O aumento significativo da mortalidade registada recentemente em Aden, capital do Iémen, suscita a preocupação de organizações não-governamentais e profissionais de saúde sobre a propagação do novo coronavírus nesta grande cidade do sul do país.
O país mais pobre da península arábica está em guerra há cinco anos e não existem estatísticas fiáveis sobre a pandemia. Segundo um balanço da agência France Presse a partir de dados fornecidos pelo governo e pelos rebeldes Huthis, o Iémen contava até domingo com 124 casos de infeção, incluindo 19 mortes.
No final de abril, o comité encarregado da luta contra a doença covid-19 no Ministério da Saúde iemenita anunciou os primeiros casos de contágio no país, a maioria identificados em Aden, cidade de 550.000 habitantes já atingida por surtos de dengue, malária ou chikungunya.
O serviço dos Assuntos Civis, responsável pela emissão das certidões de óbito, regista atualmente dezenas de mortes por dia na cidade.
Só no sábado, Aden registou “mais de 80 mortes causadas por diferentes epidemias”, precisou à AFP Sand Jamil, à frente daquele serviço, sem mencionar o novo coronavírus.
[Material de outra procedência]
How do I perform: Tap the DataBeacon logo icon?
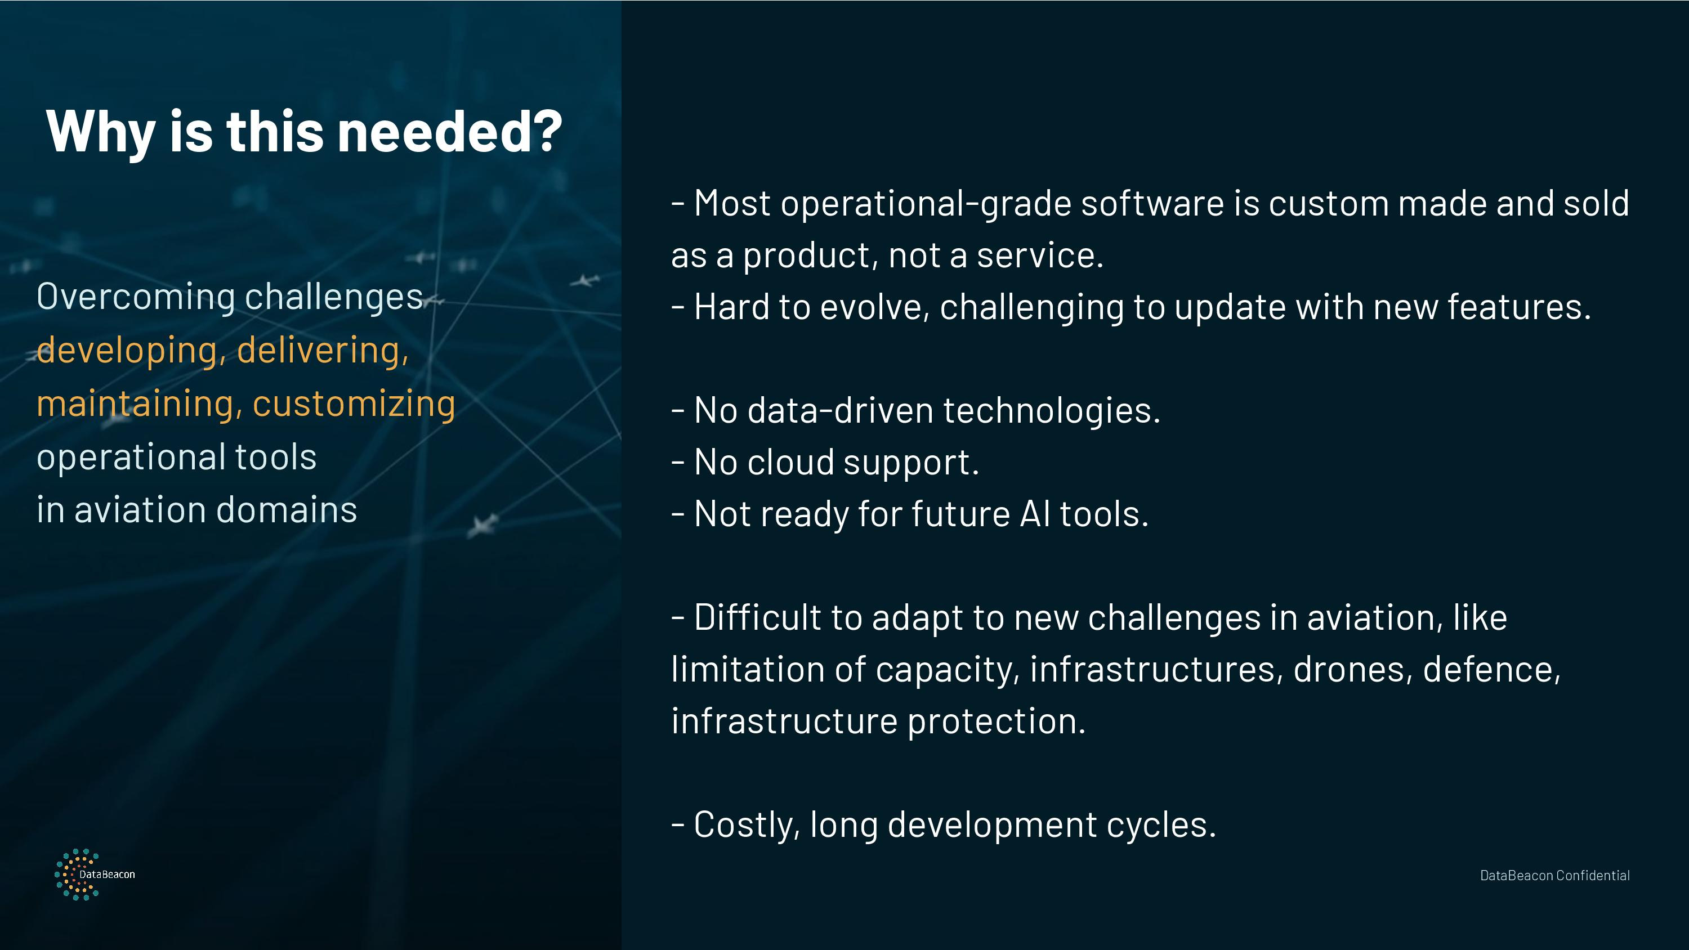point(77,874)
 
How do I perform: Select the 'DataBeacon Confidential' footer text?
point(1554,875)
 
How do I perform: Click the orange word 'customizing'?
point(354,404)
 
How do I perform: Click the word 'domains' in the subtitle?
point(287,510)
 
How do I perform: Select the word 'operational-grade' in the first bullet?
point(926,204)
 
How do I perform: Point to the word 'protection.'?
point(997,722)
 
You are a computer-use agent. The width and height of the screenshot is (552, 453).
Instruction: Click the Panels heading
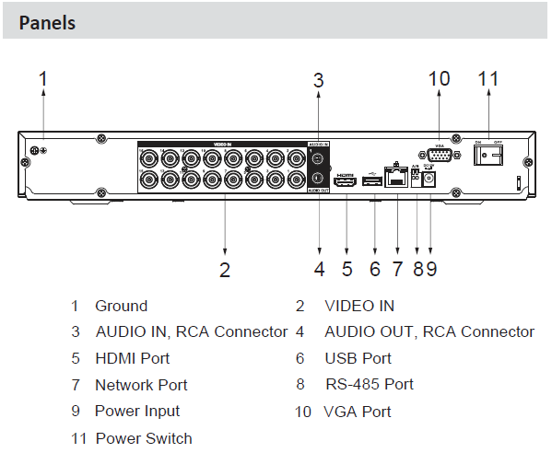(x=47, y=23)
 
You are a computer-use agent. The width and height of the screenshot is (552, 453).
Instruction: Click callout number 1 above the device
(x=42, y=79)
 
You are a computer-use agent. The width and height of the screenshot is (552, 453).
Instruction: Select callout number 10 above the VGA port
(x=439, y=79)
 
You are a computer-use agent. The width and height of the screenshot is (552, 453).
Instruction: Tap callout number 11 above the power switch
(x=487, y=79)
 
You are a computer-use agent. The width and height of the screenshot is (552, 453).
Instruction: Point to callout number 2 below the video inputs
(x=224, y=270)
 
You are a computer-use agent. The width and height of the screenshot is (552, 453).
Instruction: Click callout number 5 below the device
(x=346, y=270)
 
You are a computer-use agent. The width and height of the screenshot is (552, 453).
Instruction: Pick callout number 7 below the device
(x=397, y=270)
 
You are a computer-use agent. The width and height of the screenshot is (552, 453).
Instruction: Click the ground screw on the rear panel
(x=34, y=151)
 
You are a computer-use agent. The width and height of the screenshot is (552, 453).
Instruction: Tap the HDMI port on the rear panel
(x=346, y=183)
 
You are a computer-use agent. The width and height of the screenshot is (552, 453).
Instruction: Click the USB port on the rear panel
(x=373, y=182)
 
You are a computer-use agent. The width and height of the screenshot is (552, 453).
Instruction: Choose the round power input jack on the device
(x=429, y=181)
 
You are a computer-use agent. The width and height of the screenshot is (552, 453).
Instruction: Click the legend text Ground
(x=121, y=306)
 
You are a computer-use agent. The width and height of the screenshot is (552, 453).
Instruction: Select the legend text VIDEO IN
(x=359, y=306)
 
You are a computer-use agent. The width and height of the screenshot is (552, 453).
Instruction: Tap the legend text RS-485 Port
(x=370, y=384)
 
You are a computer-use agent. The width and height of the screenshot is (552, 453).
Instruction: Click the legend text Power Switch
(x=144, y=437)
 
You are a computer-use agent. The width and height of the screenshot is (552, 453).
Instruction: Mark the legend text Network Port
(x=141, y=385)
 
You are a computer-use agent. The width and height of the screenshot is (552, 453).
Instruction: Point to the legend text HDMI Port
(x=132, y=358)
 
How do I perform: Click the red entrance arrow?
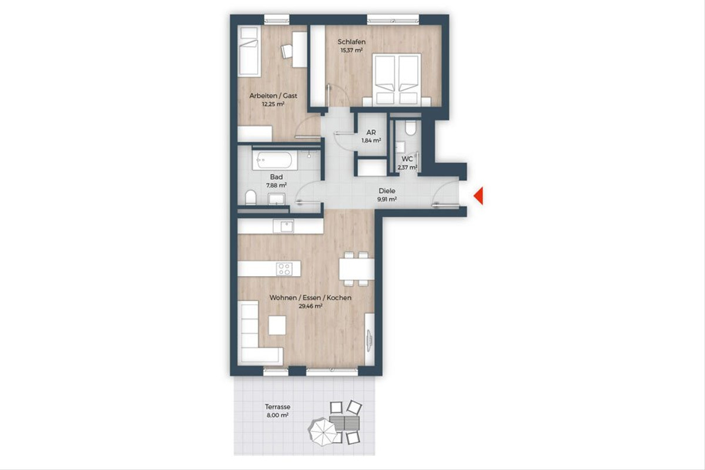(x=479, y=196)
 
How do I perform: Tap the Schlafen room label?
(x=351, y=42)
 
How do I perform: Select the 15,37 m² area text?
(x=351, y=50)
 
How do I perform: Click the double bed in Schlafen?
(x=397, y=79)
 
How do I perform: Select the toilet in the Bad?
(x=251, y=197)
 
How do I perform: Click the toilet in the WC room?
(x=411, y=128)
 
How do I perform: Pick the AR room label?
(x=371, y=133)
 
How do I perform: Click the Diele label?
(x=387, y=191)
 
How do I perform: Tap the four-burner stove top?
(x=284, y=269)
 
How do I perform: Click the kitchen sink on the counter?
(x=283, y=226)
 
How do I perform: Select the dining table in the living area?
(x=357, y=269)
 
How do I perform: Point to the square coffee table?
(x=277, y=325)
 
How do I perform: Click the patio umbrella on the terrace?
(x=323, y=431)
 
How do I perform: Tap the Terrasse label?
(x=277, y=407)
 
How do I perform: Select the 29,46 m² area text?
(x=310, y=306)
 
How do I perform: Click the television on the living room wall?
(x=369, y=341)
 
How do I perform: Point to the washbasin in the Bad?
(x=277, y=199)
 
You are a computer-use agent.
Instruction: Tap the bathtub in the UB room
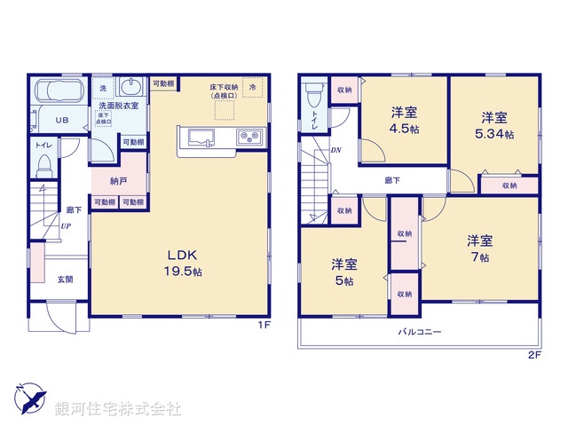tap(58, 92)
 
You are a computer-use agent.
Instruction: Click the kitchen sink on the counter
tap(201, 138)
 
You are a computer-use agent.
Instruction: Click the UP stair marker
tap(67, 226)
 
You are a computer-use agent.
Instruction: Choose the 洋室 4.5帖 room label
tap(405, 119)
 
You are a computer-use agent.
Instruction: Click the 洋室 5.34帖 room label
tap(494, 125)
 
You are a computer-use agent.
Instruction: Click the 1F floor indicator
tap(264, 325)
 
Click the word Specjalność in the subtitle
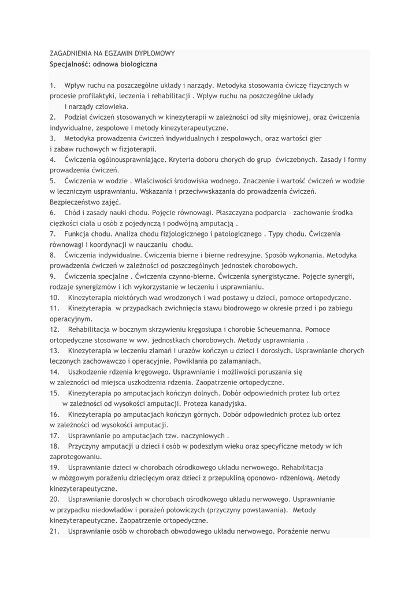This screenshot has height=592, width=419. pos(70,64)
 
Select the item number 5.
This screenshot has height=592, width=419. pos(52,181)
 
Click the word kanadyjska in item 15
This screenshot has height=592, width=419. pos(227,404)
Adiantou que normalmente são emitidas uma dezena de certidões por dia.
O número de mortos diariamente aumentou sete vezes, estimou em declarações à AFP Saddam al-Haidari, médico que trabalha num hospital público de Aden.
Estas fontes não conseguem estabelecer com certeza a ligação entre as mortes e o novo coronavírus, mas a ONG Save the Children evoca claramente a pandemia.
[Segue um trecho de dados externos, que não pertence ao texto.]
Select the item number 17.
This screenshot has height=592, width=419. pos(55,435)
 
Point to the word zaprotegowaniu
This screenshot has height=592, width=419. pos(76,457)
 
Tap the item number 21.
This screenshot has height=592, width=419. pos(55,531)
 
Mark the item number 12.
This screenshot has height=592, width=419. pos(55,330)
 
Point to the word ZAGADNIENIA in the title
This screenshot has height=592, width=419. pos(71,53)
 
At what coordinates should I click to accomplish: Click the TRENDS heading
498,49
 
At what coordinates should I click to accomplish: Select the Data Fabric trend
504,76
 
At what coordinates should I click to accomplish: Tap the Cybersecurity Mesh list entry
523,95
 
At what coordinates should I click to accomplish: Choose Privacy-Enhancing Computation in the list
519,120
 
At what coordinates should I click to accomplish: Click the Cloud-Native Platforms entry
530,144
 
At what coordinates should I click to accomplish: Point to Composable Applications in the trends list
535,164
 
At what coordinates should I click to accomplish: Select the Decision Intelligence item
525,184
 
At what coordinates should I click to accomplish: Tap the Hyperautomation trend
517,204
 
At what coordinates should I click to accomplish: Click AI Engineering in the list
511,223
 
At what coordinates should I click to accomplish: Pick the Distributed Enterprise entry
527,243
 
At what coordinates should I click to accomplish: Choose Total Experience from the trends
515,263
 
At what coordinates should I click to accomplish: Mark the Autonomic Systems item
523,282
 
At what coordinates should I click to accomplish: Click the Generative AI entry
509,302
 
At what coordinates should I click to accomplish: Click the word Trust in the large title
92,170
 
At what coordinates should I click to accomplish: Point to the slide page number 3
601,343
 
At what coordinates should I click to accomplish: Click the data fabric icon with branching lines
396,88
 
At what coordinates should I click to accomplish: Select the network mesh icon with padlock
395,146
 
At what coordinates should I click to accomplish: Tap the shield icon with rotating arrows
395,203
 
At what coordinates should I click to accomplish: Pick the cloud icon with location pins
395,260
“As nossas equipas no terreno veem as pessoas respirando com dificuldade e até desmaiando que recebem alta hospitalar. Estas pessoas morrem porque não podem receber o tratamento que as salvaria”, lamenta Mohammed Alshamaa, diretor dos programas da Save The Children no Iémen.
“Estamos face a uma catástrofe em Aden”, considerou Yasser Bamallem, médico no hospital público Al-Jumuriah.
“Já lutávamos contra o dengue ou a chikungunya (…) com mortalidade em baixa”, lembrou à AFP. “Mas a taxa de mortalidade aumentou com a propagação do novo coronavírus”, adiantou.
Controlada pelos separatistas que reivindicam a independência do sul do Iémen, Aden não observa o confinamento, não existem testes de rastreio da covid-19 e as pessoas doentes não ficam de quarentena.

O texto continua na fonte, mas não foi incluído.